Clint Eastwood thanks France as Cannes pays tribute

PARIS, (Reuters) – Clint Eastwood paid homage to  French cinema after the Cannes Film Festival gave a special  lifetime achievement award to the evergreen Hollywood legend,  who is presenting his latest film at the age of 78.

Director and actor Clint Eastwood poses during a photo call to promote his movie “Gran Torino” in Paris February 24, 2009. REUTERS/Benoit Tessier (FRANCE)
Director and actor Clint Eastwood poses during a photo call to promote his movie “Gran Torino” in Paris February 24, 2009. REUTERS/Benoit Tessier (FRANCE)

“France’s cineastes here in this country have always been  very supportive of me all along the way,” he told reporters  after a special ceremony in a chic restaurant off the  Champs-Elysees. “I’m very lucky to have known all of you.”

The world’s biggest film festival gave a special Golden Palm  award to Eastwood, whose film “Changeling” starring Angelina  Jolie was shown at Cannes last year. The film failed to win one of the major prizes but Cannes  President Gilles Jacob said the festival had long wanted to  present a special award to Eastwood, who will not be on the  Croisette this year.
“With this highly symbolic gesture, the festival is matching  the unanimous enthusiasm that both the public and critics have  for you,” Jacob said. “It sometimes happens that someone is a  great artist and a frenzied egotist. That is not the case with  you.”

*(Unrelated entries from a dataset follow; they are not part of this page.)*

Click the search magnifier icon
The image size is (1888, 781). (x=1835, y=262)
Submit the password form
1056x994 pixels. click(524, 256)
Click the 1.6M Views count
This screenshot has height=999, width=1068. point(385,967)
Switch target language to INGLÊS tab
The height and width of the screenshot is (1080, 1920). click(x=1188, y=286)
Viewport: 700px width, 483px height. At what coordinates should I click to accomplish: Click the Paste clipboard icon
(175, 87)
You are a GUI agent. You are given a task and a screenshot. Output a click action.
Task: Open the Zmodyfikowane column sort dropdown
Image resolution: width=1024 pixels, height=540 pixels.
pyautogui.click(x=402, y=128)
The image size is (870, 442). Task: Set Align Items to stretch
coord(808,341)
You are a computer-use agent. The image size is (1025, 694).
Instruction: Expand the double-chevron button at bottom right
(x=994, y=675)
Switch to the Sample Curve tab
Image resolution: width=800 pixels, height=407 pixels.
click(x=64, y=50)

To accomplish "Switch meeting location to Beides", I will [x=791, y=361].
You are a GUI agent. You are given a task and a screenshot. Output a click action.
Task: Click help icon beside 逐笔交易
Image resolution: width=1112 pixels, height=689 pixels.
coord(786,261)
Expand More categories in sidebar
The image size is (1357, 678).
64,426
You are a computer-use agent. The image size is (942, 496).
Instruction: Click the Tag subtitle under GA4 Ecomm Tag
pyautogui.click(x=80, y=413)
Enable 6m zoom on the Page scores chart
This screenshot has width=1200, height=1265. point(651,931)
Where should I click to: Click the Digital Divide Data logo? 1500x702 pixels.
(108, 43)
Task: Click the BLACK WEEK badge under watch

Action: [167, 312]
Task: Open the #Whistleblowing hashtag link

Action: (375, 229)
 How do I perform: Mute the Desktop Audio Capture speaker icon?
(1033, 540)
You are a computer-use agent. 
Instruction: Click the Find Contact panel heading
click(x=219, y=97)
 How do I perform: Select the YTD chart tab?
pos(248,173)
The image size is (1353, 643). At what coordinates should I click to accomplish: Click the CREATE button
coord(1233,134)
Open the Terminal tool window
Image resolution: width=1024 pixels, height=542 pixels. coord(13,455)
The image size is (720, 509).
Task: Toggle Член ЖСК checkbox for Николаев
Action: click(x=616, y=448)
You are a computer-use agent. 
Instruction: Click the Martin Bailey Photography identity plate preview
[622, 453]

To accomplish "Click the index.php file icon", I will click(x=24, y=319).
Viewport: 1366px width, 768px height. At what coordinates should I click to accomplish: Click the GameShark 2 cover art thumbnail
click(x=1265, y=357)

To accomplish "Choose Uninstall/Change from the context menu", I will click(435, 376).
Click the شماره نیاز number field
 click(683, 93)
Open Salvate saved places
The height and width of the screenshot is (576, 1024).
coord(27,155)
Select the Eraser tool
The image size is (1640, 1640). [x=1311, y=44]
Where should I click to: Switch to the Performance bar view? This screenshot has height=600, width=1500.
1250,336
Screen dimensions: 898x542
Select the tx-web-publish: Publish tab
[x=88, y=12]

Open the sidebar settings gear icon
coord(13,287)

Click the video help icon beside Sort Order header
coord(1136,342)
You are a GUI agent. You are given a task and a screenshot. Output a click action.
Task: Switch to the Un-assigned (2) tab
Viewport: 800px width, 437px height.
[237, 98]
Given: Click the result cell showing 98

France maintains a complex love-hate relationship with  Hollywood. But Eastwood has been revered for his roles as the  taciturn gunman of Sergio Leone’s 1960s spaghetti westerns, the  hardboiled detective Dirty Harry and in more sympathetic roles  of late such as the repentant gunslinger in “Unforgiven”.

In Paris to present his latest film, “Gran Torino”, in which  he plays a reactionary war veteran forced to come to terms with  Asian neighbours, he had warm words for French cinema.

“France is where the cinema began with the Lumière  brothers,” he said. “It’s the first country which approached  cinema as an art form.”

“Gran Torino” has won warm reviews in France and attracted  some 18,000 film fans on the first afternoon of its release on  Wednesday, according to distributors Warner, the best ever start  for an Eastwood film in France.

The actor-director, whose career took off after his 1959  debut as Rowdy Yates in the TV series Rawhide, thought back with  affection to his first visit to the French capital to promote  what is still one of his best-loved films.

“I came for the first time in Paris in the mid ‘60s at the  Rex theatre for ‘A Fistful of Dollars’, a small film from an  unknown director with an unknown actor,” he said.

“Fortunately it went over and Sergio Leone became a  favourite here,” he said.